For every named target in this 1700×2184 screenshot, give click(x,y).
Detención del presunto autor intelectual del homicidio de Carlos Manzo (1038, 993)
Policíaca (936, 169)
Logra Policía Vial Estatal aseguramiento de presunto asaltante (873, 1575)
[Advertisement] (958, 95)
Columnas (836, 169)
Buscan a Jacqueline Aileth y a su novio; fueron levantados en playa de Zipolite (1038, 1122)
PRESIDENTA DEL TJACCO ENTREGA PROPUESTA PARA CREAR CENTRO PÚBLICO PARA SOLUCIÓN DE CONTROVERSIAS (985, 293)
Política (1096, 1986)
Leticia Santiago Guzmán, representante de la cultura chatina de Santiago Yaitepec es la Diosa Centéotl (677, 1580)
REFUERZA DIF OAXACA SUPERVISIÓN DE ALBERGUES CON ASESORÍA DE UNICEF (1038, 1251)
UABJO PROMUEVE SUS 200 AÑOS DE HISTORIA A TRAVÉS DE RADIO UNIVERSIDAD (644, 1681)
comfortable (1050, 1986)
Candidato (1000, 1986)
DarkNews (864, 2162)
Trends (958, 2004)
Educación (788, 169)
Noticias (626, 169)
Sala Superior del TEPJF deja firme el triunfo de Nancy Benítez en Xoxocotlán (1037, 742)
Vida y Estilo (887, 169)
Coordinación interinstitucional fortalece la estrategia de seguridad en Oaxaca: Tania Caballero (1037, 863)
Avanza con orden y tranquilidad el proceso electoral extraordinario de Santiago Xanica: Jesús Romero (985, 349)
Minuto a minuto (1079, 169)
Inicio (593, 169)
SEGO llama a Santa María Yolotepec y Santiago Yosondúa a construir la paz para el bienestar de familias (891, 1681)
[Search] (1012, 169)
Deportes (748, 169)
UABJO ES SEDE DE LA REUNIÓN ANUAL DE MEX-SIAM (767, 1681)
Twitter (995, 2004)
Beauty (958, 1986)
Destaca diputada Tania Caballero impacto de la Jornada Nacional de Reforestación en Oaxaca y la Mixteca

**EXERCISE DETAILS:** Write back every line of the material exactly as it was provided.

**RESULT OF THE TASK:**
For every named target in this 1700×2184 screenshot, give click(x,y).
Detención del presunto autor intelectual del homicidio de Carlos Manzo (1038, 993)
Policíaca (936, 169)
Logra Policía Vial Estatal aseguramiento de presunto asaltante (873, 1575)
[Advertisement] (958, 95)
Columnas (836, 169)
Buscan a Jacqueline Aileth y a su novio; fueron levantados en playa de Zipolite (1038, 1122)
PRESIDENTA DEL TJACCO ENTREGA PROPUESTA PARA CREAR CENTRO PÚBLICO PARA SOLUCIÓN DE CONTROVERSIAS (985, 293)
Política (1096, 1986)
Leticia Santiago Guzmán, representante de la cultura chatina de Santiago Yaitepec es la Diosa Centéotl (677, 1580)
REFUERZA DIF OAXACA SUPERVISIÓN DE ALBERGUES CON ASESORÍA DE UNICEF (1038, 1251)
UABJO PROMUEVE SUS 200 AÑOS DE HISTORIA A TRAVÉS DE RADIO UNIVERSIDAD (644, 1681)
comfortable (1050, 1986)
Candidato (1000, 1986)
DarkNews (864, 2162)
Trends (958, 2004)
Educación (788, 169)
Noticias (626, 169)
Sala Superior del TEPJF deja firme el triunfo de Nancy Benítez en Xoxocotlán (1037, 742)
Vida y Estilo (887, 169)
Coordinación interinstitucional fortalece la estrategia de seguridad en Oaxaca: Tania Caballero (1037, 863)
Avanza con orden y tranquilidad el proceso electoral extraordinario de Santiago Xanica: Jesús Romero (985, 349)
Minuto a minuto (1079, 169)
Inicio (593, 169)
SEGO llama a Santa María Yolotepec y Santiago Yosondúa a construir la paz para el bienestar de familias (891, 1681)
[Search] (1012, 169)
Deportes (748, 169)
UABJO ES SEDE DE LA REUNIÓN ANUAL DE MEX-SIAM (767, 1681)
Twitter (995, 2004)
Beauty (958, 1986)
Destaca diputada Tania Caballero impacto de la Jornada Nacional de Reforestación en Oaxaca y la Mixteca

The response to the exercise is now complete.